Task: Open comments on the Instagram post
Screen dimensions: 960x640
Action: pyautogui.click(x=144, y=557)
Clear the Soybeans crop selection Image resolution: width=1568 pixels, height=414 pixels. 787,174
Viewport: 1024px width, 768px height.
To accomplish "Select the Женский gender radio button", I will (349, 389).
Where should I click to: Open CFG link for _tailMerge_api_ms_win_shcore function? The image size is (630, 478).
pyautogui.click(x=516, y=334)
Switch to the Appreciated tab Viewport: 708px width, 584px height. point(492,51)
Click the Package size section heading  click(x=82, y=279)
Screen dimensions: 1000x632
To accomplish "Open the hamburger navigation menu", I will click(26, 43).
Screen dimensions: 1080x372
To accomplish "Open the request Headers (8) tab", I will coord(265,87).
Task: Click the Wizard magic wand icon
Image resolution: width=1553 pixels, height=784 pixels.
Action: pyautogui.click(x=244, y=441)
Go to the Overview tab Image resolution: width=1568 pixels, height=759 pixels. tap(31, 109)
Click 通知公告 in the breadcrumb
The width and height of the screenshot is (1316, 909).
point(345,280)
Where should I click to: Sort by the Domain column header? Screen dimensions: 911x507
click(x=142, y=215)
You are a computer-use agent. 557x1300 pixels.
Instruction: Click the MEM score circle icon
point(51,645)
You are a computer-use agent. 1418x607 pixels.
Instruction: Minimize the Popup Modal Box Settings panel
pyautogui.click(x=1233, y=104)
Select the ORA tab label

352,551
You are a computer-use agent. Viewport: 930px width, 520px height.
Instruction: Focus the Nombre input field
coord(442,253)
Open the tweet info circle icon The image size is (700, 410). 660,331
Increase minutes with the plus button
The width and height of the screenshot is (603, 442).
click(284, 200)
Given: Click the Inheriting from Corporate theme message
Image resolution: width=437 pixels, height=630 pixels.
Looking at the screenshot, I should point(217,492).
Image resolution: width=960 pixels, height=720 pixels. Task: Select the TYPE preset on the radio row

== Exercise instructions ==
Repeat the listing above exactly. Add nothing.

== Answer for the task ==
Task: Open comments on the Instagram post
Screen dimensions: 960x640
Action: pyautogui.click(x=144, y=557)
Clear the Soybeans crop selection Image resolution: width=1568 pixels, height=414 pixels. 787,174
Viewport: 1024px width, 768px height.
To accomplish "Select the Женский gender radio button", I will (349, 389).
Where should I click to: Open CFG link for _tailMerge_api_ms_win_shcore function? The image size is (630, 478).
pyautogui.click(x=516, y=334)
Switch to the Appreciated tab Viewport: 708px width, 584px height. point(492,51)
Click the Package size section heading  click(x=82, y=279)
Screen dimensions: 1000x632
To accomplish "Open the hamburger navigation menu", I will click(26, 43).
Screen dimensions: 1080x372
To accomplish "Open the request Headers (8) tab", I will coord(265,87).
Task: Click the Wizard magic wand icon
Image resolution: width=1553 pixels, height=784 pixels.
Action: pyautogui.click(x=244, y=441)
Go to the Overview tab Image resolution: width=1568 pixels, height=759 pixels. tap(31, 109)
Click 通知公告 in the breadcrumb
The width and height of the screenshot is (1316, 909).
point(345,280)
Where should I click to: Sort by the Domain column header? Screen dimensions: 911x507
click(x=142, y=215)
You are a computer-use agent. 557x1300 pixels.
Instruction: Click the MEM score circle icon
point(51,645)
You are a computer-use agent. 1418x607 pixels.
Instruction: Minimize the Popup Modal Box Settings panel
pyautogui.click(x=1233, y=104)
Select the ORA tab label

352,551
You are a computer-use agent. Viewport: 930px width, 520px height.
Instruction: Focus the Nombre input field
coord(442,253)
Open the tweet info circle icon The image size is (700, 410). 660,331
Increase minutes with the plus button
The width and height of the screenshot is (603, 442).
click(284, 200)
Given: Click the Inheriting from Corporate theme message
Image resolution: width=437 pixels, height=630 pixels.
Looking at the screenshot, I should point(217,492).
Image resolution: width=960 pixels, height=720 pixels. Task: Select the TYPE preset on the radio row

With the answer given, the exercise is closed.